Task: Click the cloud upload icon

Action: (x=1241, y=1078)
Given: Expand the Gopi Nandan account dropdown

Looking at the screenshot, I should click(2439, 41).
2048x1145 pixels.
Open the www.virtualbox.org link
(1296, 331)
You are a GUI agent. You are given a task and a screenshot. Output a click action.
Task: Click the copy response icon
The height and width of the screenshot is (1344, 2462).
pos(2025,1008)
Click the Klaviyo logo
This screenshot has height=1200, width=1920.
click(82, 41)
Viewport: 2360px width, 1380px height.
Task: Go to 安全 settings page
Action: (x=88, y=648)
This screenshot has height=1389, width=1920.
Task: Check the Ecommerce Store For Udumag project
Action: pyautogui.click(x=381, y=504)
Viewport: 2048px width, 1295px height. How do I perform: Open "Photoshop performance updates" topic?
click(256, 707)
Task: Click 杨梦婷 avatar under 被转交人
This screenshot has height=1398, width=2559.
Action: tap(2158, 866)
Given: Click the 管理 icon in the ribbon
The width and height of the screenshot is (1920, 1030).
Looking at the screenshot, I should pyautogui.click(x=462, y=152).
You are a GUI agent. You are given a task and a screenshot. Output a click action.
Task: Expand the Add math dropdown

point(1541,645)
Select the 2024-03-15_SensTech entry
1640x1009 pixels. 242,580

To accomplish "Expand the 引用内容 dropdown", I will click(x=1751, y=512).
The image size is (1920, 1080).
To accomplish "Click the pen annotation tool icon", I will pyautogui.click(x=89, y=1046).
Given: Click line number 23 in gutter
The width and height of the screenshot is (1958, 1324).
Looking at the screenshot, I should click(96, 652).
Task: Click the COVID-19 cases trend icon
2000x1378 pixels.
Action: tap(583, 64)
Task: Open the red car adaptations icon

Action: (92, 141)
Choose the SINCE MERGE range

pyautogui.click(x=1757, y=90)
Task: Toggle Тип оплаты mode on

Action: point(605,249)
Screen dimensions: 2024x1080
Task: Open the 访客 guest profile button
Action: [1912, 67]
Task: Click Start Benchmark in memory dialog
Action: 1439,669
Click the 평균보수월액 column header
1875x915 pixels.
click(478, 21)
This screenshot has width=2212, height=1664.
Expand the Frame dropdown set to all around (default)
--- --- ---
Restate the full data above, keeping each word intact.

§ WORKED SOLUTION:
Task: Click the cloud upload icon

Action: (x=1241, y=1078)
Given: Expand the Gopi Nandan account dropdown

Looking at the screenshot, I should click(2439, 41).
2048x1145 pixels.
Open the www.virtualbox.org link
(1296, 331)
You are a GUI agent. You are given a task and a screenshot. Output a click action.
Task: Click the copy response icon
The height and width of the screenshot is (1344, 2462).
pos(2025,1008)
Click the Klaviyo logo
This screenshot has height=1200, width=1920.
click(82, 41)
Viewport: 2360px width, 1380px height.
Task: Go to 安全 settings page
Action: (x=88, y=648)
This screenshot has height=1389, width=1920.
Task: Check the Ecommerce Store For Udumag project
Action: pyautogui.click(x=381, y=504)
Viewport: 2048px width, 1295px height. How do I perform: Open "Photoshop performance updates" topic?
click(256, 707)
Task: Click 杨梦婷 avatar under 被转交人
This screenshot has height=1398, width=2559.
Action: tap(2158, 866)
Given: Click the 管理 icon in the ribbon
The width and height of the screenshot is (1920, 1030).
Looking at the screenshot, I should pyautogui.click(x=462, y=152).
You are a GUI agent. You are given a task and a screenshot. Output a click action.
Task: Expand the Add math dropdown

point(1541,645)
Select the 2024-03-15_SensTech entry
1640x1009 pixels. 242,580

To accomplish "Expand the 引用内容 dropdown", I will click(x=1751, y=512).
The image size is (1920, 1080).
To accomplish "Click the pen annotation tool icon", I will pyautogui.click(x=89, y=1046).
Given: Click line number 23 in gutter
The width and height of the screenshot is (1958, 1324).
Looking at the screenshot, I should click(96, 652).
Task: Click the COVID-19 cases trend icon
2000x1378 pixels.
Action: tap(583, 64)
Task: Open the red car adaptations icon

Action: (92, 141)
Choose the SINCE MERGE range

pyautogui.click(x=1757, y=90)
Task: Toggle Тип оплаты mode on

Action: point(605,249)
Screen dimensions: 2024x1080
Task: Open the 访客 guest profile button
Action: [1912, 67]
Task: Click Start Benchmark in memory dialog
Action: 1439,669
Click the 평균보수월액 column header
1875x915 pixels.
click(478, 21)
This screenshot has width=2212, height=1664.
Expand the Frame dropdown set to all around (default)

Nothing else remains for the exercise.